The late Seventies ushered in a new wave of music.  Technology had a dramatic impact on our lives and, culturally speaking, music wasn't exempt from this.  The synthesizer was developed and the music we listened to entered new phase.  These devices have sparked a heated debate between those who believe it represents an innovative new sound-scape and those who are dedicated to traditional musicianship.  It is the latter opinion I strongly support: synthesizers remove the human element from music and place programming skills over instrumental talent.

Synthesizers have allowed many "artists" who are completely devoid of musical talent to enter the field.  Today the qualifications seem to lean heavily towards the style and "look" of the group as opposed to musical aptitude.  To illustrate this, let's say a fictional group (usually endowed with an infantile, pop-influenced moniker such as Chairs Can Smile, or whatever inane catch phrase comes to mind) is getting ready to show up at their local recording studio to perfect their latest opus.  They're completely up-to-date on current fashion trends and possess the ability to craft catchy, disco-influenced, formulaic music.  

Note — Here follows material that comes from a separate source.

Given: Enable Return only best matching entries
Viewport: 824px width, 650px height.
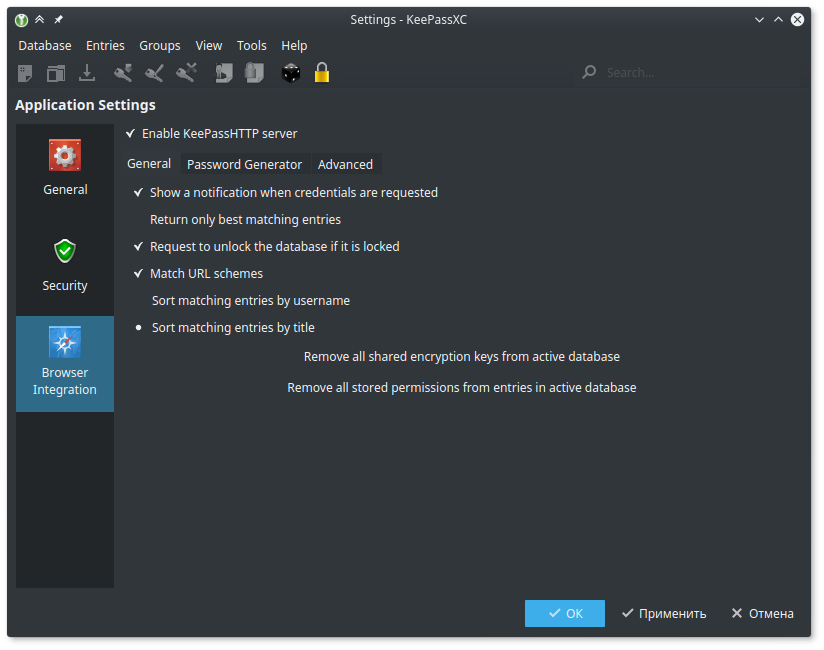Looking at the screenshot, I should (139, 219).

These embryonic "songs" are heavily dependent on repetitive, "danceable" rhythms, melodic vocal crooning and lyrical fluff.  At the studio, they meet "Eugene", a sound engineer who has developed the band's core material after hours of programming.  His computer is connected to various synthesizers, each one representing a different canned instrument.  

Upon typing a simple "RUN" command, the synthesizers leap into a senseless mish-mash of overlapping racket.  The band's lyricist (who isn't technically a member of the band) soon appears with the album's pesky "words" in tow, a necessary evil that probably kept him busy for an entire evening.  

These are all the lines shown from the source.